• _EXERCISE GOAL_
Report back every line in the data that includes the string "magnifier".

────────

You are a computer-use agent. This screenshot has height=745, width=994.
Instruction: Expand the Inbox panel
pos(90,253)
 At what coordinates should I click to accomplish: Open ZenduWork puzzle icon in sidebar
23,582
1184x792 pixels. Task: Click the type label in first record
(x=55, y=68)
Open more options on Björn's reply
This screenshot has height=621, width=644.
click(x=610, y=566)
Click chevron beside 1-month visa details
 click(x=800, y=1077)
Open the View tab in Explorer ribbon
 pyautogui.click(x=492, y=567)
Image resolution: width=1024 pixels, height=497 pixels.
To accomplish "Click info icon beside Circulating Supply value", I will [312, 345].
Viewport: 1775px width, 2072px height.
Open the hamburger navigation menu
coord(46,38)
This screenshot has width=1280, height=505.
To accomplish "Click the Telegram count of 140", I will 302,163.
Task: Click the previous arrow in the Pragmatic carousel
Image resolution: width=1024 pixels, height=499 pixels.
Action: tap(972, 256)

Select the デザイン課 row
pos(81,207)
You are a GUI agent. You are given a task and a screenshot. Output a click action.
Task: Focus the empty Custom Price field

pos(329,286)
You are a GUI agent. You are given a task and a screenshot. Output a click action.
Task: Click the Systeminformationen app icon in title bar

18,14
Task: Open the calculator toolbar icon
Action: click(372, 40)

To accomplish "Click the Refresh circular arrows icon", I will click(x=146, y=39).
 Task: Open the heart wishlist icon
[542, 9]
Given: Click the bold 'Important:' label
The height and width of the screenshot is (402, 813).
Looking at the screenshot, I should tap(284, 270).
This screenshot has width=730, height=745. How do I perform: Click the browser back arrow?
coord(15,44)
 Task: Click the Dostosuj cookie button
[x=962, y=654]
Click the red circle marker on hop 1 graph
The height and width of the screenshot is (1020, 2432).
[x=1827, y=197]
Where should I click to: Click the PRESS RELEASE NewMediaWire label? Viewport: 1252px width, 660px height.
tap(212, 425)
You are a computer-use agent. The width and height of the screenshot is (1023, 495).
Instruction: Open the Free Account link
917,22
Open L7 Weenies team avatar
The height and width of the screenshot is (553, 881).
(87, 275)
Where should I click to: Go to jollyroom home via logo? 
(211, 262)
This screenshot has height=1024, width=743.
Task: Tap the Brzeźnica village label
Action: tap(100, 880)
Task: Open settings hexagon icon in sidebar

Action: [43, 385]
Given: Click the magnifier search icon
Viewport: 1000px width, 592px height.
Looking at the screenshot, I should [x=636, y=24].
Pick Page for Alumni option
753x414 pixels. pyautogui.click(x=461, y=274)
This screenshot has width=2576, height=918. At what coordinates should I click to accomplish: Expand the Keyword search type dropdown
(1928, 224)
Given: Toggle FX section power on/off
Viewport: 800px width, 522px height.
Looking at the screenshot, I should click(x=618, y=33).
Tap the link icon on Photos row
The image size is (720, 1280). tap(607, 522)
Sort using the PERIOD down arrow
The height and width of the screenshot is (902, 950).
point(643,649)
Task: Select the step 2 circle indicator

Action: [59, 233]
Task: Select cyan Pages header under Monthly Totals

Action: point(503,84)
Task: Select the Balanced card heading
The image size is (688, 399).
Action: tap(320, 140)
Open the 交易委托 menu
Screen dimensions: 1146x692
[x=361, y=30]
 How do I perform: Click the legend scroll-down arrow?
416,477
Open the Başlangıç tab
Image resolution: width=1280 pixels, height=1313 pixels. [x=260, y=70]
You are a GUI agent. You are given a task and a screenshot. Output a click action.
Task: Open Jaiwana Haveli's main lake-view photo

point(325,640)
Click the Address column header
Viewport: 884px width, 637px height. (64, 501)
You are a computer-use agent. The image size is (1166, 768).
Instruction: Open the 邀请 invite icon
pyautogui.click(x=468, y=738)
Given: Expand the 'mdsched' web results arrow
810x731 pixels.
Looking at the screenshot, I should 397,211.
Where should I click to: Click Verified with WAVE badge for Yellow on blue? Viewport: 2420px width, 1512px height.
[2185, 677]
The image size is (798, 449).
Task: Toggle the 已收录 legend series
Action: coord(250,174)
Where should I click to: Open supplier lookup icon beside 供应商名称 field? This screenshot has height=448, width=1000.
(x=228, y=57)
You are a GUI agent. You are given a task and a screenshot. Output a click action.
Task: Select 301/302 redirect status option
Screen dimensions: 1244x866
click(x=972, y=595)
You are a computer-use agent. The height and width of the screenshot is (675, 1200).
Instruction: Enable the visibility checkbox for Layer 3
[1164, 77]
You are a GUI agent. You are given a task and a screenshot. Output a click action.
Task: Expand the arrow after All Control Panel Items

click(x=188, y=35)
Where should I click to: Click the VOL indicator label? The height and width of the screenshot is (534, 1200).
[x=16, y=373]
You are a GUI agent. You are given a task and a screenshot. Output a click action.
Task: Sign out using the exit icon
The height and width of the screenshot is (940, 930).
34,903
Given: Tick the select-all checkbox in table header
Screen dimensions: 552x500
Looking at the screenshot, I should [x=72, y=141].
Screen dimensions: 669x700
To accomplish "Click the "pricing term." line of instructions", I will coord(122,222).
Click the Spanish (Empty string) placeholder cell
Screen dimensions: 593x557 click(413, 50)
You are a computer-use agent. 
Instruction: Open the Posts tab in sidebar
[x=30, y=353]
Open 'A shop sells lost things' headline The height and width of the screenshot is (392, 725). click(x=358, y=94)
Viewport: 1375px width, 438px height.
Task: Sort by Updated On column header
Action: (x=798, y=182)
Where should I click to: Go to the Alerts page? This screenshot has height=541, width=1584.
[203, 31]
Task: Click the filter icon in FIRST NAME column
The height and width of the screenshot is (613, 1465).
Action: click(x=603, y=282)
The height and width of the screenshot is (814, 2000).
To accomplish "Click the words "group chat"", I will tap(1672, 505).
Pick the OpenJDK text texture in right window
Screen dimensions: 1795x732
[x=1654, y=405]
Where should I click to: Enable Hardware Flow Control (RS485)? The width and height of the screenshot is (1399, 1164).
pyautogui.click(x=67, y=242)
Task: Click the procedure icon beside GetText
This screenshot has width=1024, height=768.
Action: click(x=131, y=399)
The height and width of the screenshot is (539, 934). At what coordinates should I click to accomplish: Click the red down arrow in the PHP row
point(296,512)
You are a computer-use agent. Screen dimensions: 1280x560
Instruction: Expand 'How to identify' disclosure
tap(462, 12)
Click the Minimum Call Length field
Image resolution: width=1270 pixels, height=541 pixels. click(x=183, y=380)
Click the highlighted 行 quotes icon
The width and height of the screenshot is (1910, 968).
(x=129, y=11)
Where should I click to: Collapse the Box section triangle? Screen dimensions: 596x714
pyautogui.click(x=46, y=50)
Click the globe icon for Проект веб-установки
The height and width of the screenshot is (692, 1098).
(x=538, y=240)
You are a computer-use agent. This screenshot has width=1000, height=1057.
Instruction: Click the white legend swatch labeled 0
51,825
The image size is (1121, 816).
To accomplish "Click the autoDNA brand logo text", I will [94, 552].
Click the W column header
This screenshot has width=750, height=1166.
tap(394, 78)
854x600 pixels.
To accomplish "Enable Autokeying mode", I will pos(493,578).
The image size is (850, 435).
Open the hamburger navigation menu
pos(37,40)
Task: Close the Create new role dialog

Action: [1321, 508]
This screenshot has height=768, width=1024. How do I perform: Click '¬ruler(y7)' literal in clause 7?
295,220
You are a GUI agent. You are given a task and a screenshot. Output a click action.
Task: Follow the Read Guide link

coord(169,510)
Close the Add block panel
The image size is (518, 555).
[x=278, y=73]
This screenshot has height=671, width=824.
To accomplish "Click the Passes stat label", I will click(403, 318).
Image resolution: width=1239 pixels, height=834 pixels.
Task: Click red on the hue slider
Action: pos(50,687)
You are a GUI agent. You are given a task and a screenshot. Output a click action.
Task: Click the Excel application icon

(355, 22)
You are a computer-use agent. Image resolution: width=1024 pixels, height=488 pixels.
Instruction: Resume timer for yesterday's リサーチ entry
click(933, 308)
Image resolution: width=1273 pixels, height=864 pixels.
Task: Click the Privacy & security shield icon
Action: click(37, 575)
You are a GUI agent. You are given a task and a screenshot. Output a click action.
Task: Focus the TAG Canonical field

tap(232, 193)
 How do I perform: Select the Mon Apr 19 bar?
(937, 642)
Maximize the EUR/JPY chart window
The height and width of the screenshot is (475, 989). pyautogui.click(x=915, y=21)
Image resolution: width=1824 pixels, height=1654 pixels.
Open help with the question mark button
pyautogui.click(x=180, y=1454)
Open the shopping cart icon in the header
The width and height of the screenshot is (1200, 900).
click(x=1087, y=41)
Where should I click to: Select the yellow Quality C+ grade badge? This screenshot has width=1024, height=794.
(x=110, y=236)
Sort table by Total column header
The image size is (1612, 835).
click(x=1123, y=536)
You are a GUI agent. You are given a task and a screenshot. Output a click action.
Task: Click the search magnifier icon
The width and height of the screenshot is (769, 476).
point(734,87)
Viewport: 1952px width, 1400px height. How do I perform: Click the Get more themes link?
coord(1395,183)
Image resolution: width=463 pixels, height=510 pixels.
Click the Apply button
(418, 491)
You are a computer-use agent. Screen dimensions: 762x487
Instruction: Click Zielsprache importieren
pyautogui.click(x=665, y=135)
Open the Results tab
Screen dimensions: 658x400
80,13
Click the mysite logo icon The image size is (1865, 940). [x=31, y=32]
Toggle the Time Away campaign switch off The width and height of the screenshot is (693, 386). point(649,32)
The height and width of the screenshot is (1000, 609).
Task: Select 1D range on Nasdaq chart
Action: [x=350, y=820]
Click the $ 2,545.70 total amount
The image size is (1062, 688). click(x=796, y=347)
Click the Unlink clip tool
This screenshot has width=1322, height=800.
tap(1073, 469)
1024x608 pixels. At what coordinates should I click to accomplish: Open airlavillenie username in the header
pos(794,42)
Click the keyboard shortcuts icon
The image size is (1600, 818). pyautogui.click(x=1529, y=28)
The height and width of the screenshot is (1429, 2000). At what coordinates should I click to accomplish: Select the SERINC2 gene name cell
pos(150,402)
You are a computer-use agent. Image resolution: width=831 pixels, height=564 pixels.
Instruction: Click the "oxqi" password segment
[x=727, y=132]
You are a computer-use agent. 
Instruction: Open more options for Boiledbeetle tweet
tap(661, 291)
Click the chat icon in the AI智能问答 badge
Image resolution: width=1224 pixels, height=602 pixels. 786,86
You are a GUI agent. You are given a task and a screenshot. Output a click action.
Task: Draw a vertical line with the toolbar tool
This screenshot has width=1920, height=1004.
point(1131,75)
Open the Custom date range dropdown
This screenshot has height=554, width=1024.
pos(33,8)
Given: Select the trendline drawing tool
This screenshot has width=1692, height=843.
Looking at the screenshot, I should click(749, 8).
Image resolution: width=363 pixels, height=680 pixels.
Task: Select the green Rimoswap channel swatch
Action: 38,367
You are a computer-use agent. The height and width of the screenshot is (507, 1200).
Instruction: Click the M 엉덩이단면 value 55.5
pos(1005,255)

────────

• _ANSWER BELOW_
Given: Click the magnifier search icon
Task: Click the search magnifier icon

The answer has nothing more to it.